La llamada «Ley Chaleco» forma parte de una reforma a la Ley de Vialidad y Transporte del Estado de Puebla.

Redacción Los Conjurados

Durante su participación en el programa Los Conjurados, conducido por la periodista Erika Rivero, la diputada local del PRI, Delfina Pozos, expresó su preocupación por la forma en que se ha impulsado la conocida «Ley Chaleco», que busca regular a los motociclistas mediante el uso obligatorio de chalecos y cascos con el número de placa visible.

La legisladora advirtió que esta iniciativa debe ser construida con base en el diálogo, la apertura y el respeto a las opiniones ciudadanas. “No le puedes cerrar las puertas del Congreso a los ciudadanos. Hay que escuchar a los inconformes y lograr acuerdos”, sostuvo.

Pozos reconoció que es necesario establecer normas para garantizar la seguridad vial, tanto para motociclistas como para peatones y automovilistas, pero enfatizó que estas no deben imponerse de manera unilateral ni ser vistas como una medida con fines recaudatorios.

“Debe existir una medida regulatoria para los motociclistas, pero debemos escuchar a los ciudadanos para complementar esta ley”, reiteró, al tiempo que hizo un llamado a sus compañeros legisladores a abrir espacios de diálogo con los sectores involucrados, incluidos los repartidores, colectivos de motociclistas y usuarios frecuentes de este medio de transporte.

Finalmente, la diputada señaló que la Ley Chaleco debe partir del consenso social y no de la imposición, con el objetivo de que verdaderamente contribuya a mejorar la seguridad y movilidad, sin afectar injustamente a quienes usan la motocicleta como herramienta de trabajo o medio de transporte cotidiano.

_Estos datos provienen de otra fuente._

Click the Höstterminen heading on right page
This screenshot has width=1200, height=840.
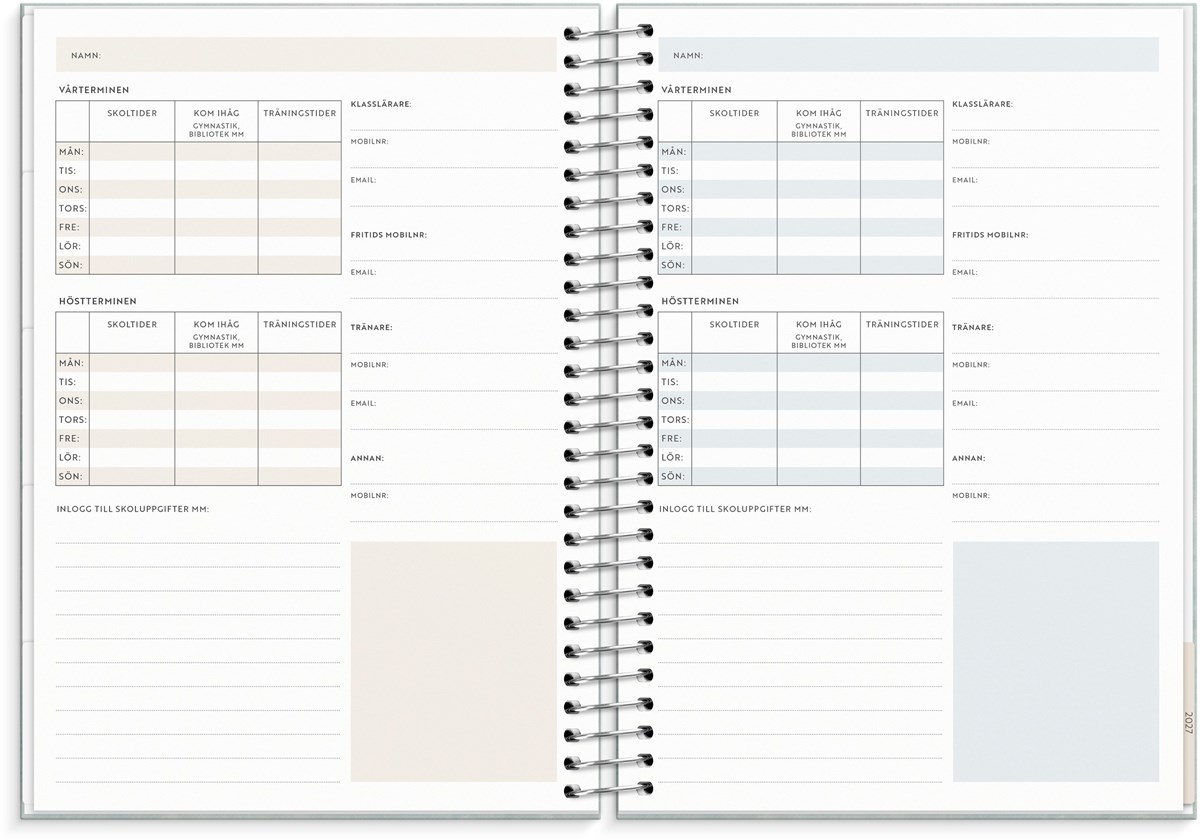(x=699, y=301)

EL CONTEXTO DE LA «LEY CHALECO»

La llamada «Ley Chaleco» forma parte de una reforma a la Ley de Vialidad y Transporte del Estado de Puebla, impulsada por el gobierno estatal como una medida para combatir delitos cometidos a bordo de motocicletas. La iniciativa contempla que los conductores porten un chaleco y casco con el número de placa visible, con el fin de facilitar la identificación. Sin embargo, ha generado inconformidad entre motociclistas y repartidores, quienes consideran que la medida estigmatiza y criminaliza su actividad, además de representar un gasto adicional.